START Extracted material
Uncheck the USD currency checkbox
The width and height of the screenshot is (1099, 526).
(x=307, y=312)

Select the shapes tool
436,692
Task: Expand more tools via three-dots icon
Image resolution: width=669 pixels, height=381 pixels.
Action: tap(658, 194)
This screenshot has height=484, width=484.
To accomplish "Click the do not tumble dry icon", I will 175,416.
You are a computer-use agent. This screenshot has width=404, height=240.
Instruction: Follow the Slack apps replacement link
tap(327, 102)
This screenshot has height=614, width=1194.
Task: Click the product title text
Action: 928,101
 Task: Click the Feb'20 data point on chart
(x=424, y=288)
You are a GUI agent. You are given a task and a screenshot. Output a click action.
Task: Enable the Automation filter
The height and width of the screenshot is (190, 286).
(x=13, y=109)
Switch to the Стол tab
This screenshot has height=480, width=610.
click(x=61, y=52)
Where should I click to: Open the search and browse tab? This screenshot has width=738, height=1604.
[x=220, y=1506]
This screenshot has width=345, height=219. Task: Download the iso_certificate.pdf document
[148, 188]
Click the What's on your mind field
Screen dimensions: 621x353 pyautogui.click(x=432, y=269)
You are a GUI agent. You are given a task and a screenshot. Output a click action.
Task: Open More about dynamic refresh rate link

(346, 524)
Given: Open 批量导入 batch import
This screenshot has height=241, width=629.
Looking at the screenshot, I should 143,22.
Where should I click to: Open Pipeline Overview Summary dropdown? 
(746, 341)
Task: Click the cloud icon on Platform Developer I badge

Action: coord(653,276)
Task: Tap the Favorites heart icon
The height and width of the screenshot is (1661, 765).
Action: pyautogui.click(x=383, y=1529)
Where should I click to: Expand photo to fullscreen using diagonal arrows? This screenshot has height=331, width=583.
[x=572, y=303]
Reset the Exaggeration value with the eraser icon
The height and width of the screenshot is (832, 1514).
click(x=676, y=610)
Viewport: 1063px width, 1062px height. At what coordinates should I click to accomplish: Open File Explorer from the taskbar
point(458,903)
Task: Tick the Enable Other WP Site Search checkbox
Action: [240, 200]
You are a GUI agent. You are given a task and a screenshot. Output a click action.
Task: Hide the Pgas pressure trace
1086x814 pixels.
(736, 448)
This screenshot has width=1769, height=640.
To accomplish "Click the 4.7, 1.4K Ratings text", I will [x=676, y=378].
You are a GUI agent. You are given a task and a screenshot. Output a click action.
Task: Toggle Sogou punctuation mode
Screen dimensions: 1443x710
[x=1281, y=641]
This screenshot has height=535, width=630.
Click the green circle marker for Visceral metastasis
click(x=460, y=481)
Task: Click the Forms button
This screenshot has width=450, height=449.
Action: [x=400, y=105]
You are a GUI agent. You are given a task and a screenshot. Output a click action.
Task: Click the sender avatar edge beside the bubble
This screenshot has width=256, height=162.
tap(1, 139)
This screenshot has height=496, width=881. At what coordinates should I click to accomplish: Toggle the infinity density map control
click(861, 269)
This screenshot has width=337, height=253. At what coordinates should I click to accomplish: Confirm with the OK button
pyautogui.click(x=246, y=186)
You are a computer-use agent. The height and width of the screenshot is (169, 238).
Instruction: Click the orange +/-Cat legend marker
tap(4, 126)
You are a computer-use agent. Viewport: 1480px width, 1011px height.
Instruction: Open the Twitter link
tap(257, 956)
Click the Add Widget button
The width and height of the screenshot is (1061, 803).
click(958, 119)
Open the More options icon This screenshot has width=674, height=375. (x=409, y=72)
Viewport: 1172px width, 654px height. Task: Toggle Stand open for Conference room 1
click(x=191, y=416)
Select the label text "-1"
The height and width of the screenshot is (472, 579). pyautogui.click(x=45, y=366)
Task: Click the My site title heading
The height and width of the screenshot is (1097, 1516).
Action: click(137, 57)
END Extracted material
--- Exercise ---
Wherever a line in the data above contains the word "computer", copy that line.

--- Problem solution ---
You are a computer-use agent. This screenshot has width=404, height=240.
You are a computer-use agent. The height and width of the screenshot is (169, 238).
You are a computer-use agent. Viewport: 1480px width, 1011px height.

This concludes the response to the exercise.